■ **WORK REQUIRED**:
Transcribe the stretch of entries below from the line with "Image resolution: width=620" through the line with "The width and height of the screenshot is (1024, 433).", exactly and with both ends included; leave out all other lines.

■ **DATA SECTION**:
-.-.-
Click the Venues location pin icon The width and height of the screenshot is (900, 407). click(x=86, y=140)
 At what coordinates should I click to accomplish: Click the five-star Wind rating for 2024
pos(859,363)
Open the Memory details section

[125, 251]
-.-.-
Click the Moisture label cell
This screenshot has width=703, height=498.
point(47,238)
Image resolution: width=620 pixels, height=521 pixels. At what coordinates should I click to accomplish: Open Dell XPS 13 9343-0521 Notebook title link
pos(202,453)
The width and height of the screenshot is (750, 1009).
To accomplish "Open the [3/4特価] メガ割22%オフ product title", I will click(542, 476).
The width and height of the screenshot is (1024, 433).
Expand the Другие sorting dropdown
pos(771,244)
-.-.-
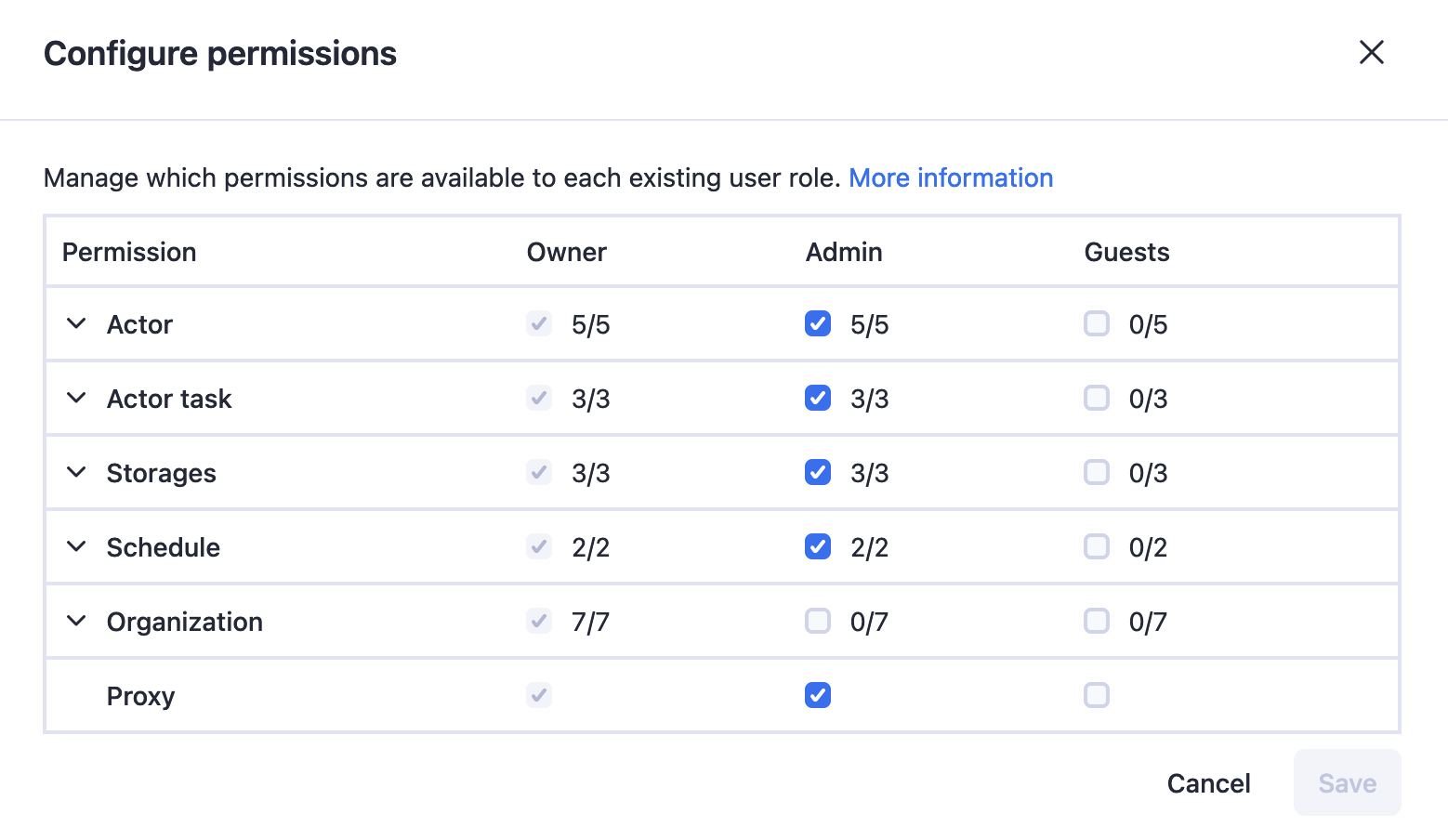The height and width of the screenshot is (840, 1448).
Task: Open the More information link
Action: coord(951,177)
-.-.-
■ **OUTPUT BELOW**:
Image resolution: width=620 pixels, height=521 pixels. At what coordinates should I click to accomplish: Open Dell XPS 13 9343-0521 Notebook title link
pos(202,453)
The width and height of the screenshot is (750, 1009).
To accomplish "Open the [3/4特価] メガ割22%オフ product title", I will click(542, 476).
The width and height of the screenshot is (1024, 433).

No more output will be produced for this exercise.